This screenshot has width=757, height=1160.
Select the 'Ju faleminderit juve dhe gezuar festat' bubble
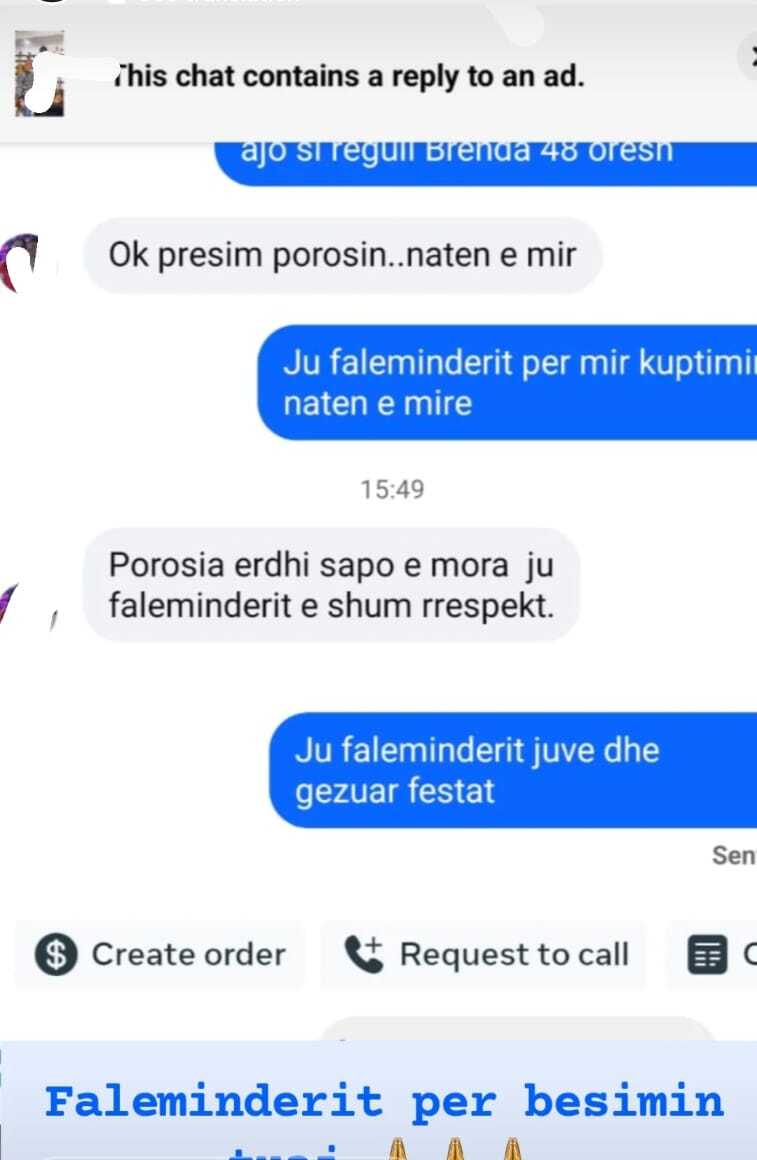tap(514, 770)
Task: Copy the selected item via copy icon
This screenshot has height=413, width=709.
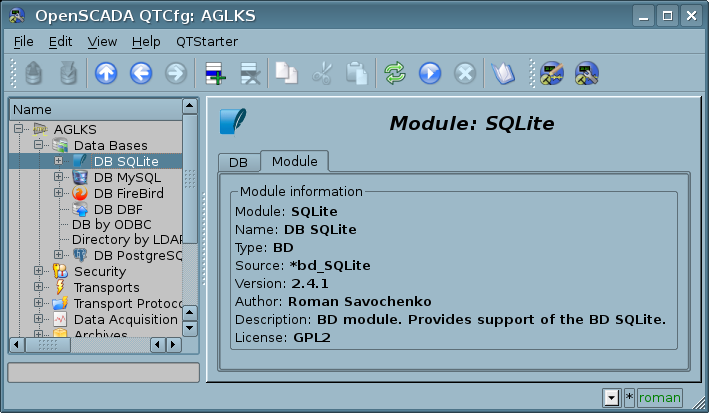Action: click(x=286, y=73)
————
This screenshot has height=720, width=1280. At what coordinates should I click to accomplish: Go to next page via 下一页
————
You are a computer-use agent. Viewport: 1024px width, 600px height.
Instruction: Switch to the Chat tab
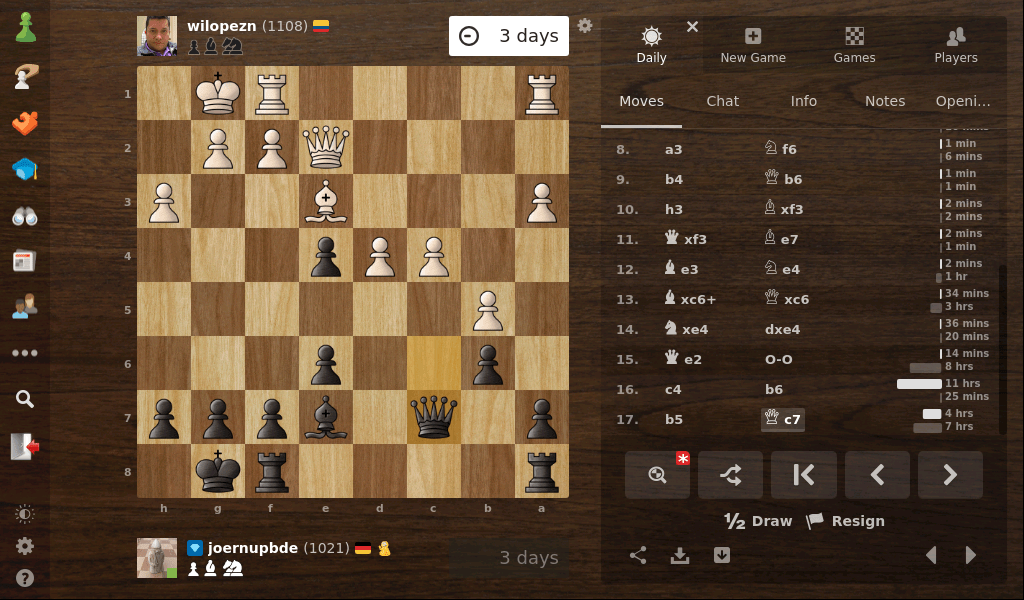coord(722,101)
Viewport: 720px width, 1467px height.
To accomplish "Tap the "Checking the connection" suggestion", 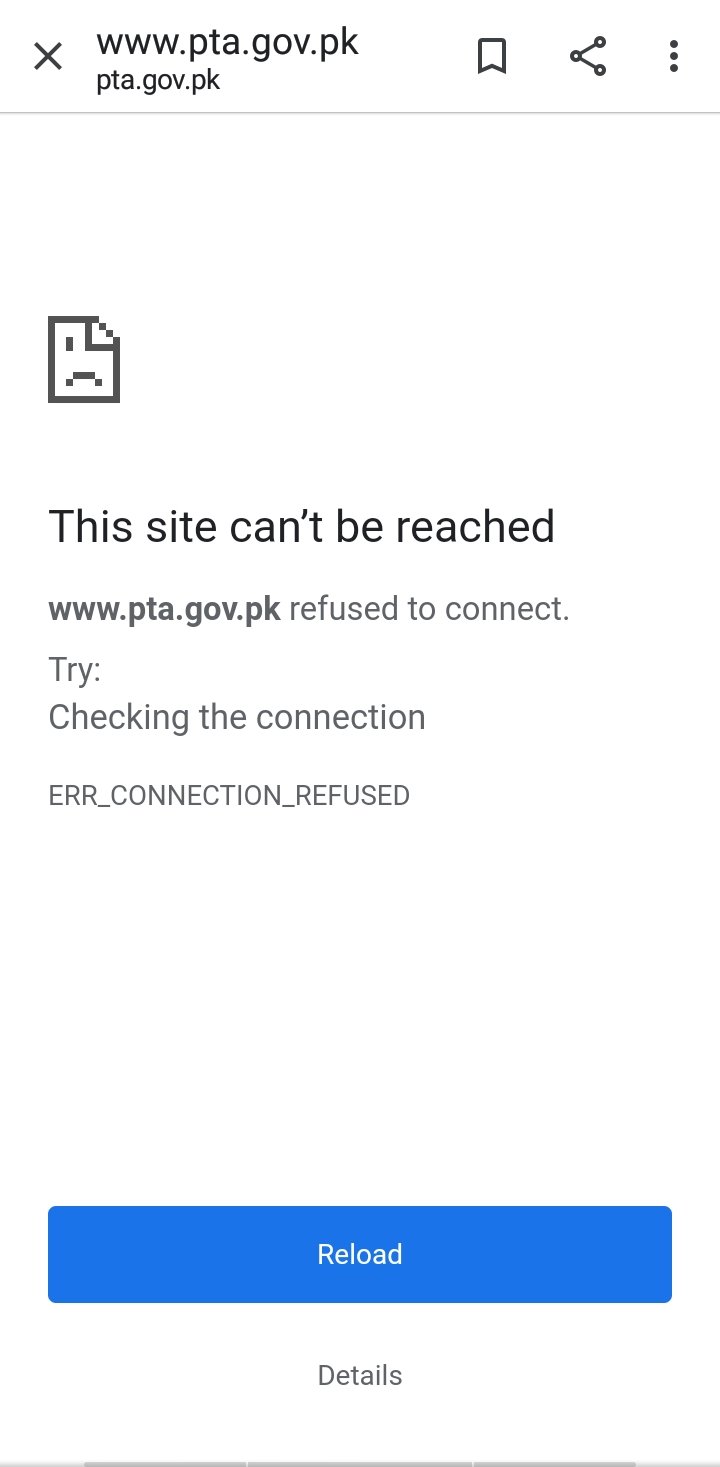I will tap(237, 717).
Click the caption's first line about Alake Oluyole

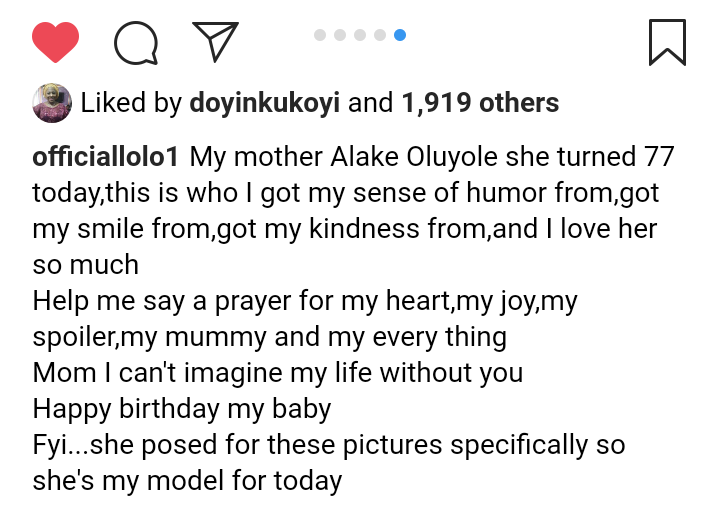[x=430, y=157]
————
_Exercise brief_
Bring together each line above where the string "Viewport" turns up.

_Task response_
You are a computer-use agent. Viewport: 1024px width, 600px height.
Viewport: 720px width, 1467px height.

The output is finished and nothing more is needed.